Unforgettable You: Destiny Romance
Page 25
‘W-we didn’t stay with our aunt like Mum and Dad told everyone. We ran away and lived on our own, staying under the radar while we both finished school and I started earning us m-money. It wasn’t you. I’m sorry for ever letting you think it was you, but I couldn’t tell you. Not with Dad ready to go off any minute if anyone found out.’ She bit her lip to stop it quivering with nerves and the sheer upheaval of telling him something so shameful.
‘What the fuck?’ Stephen sounded winded, his expression horrified. ‘No. Jo . . .’
‘Yes. Just let me finish, all right? Dad’s a two-faced bastard. You’ve only seen one side.
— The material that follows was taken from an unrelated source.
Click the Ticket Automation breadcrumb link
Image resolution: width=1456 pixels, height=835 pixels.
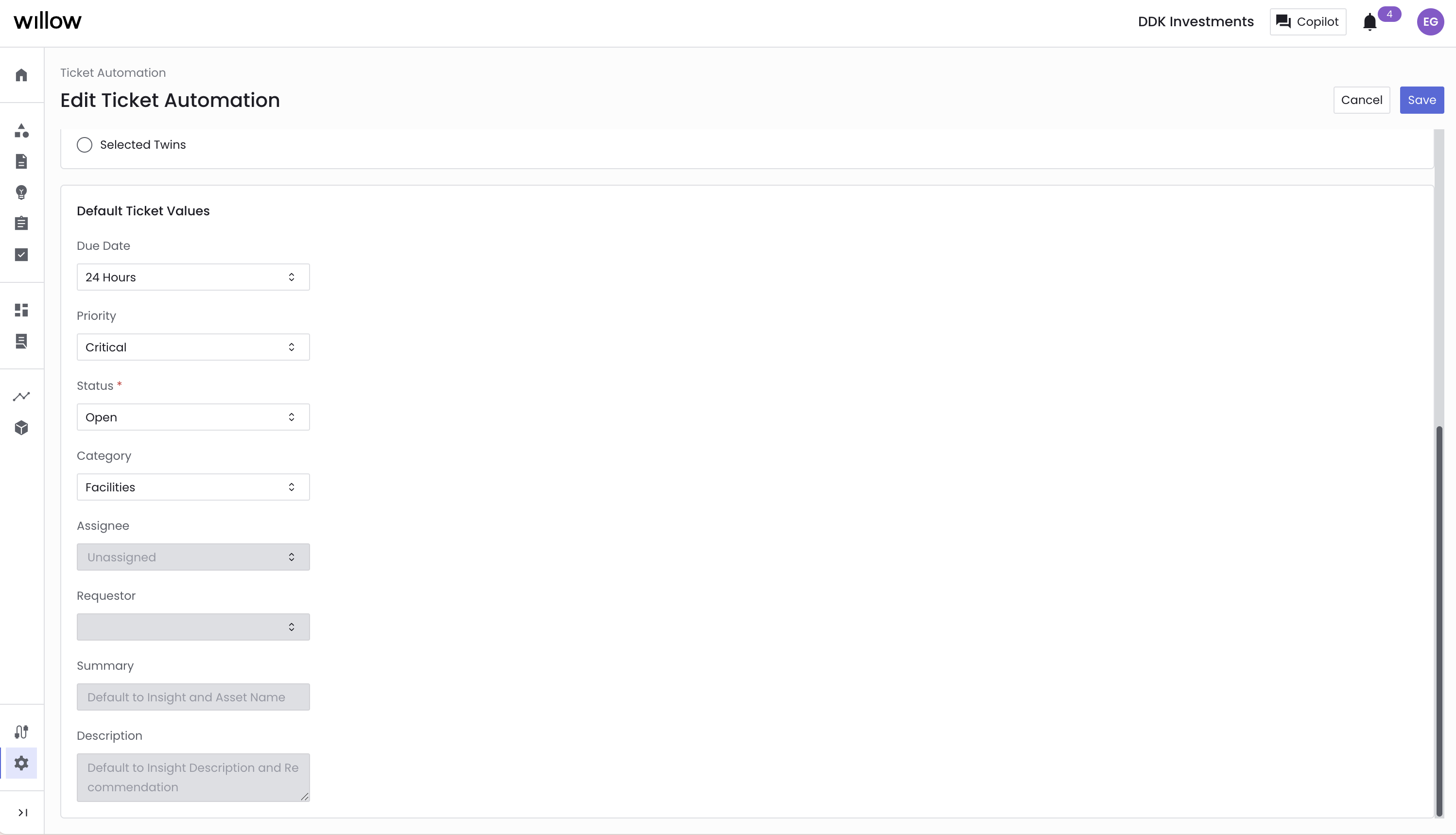[113, 73]
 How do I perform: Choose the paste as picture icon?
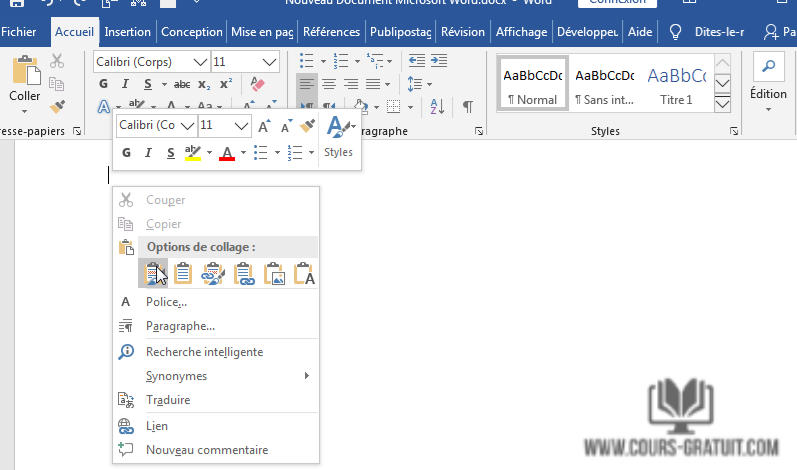click(274, 273)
The plan was to get Mum away safe up here so I could tell the police about him tomorrow. That way he couldn’t hurt her if he flipped out, but she found out this morning, and by the sounds of it she didn’t like our plan and told him about it.’ Jo paused for breath, deliberately not quite making eye contact. ‘I’d do anything to keep you out of this and to take back all the shitty stuff you’ve probably thought about yourself over the years, but we . . . we need you. While you’re around, Dad won’t do anything stupid. He values his job and reputation too much.’
‘Stupid? Like what?’ Stephen demanded, his voice rising, words coming rapid-fire. ‘You think he’s going to try to hurt you girls again? Ken? You sure about this, Jo?’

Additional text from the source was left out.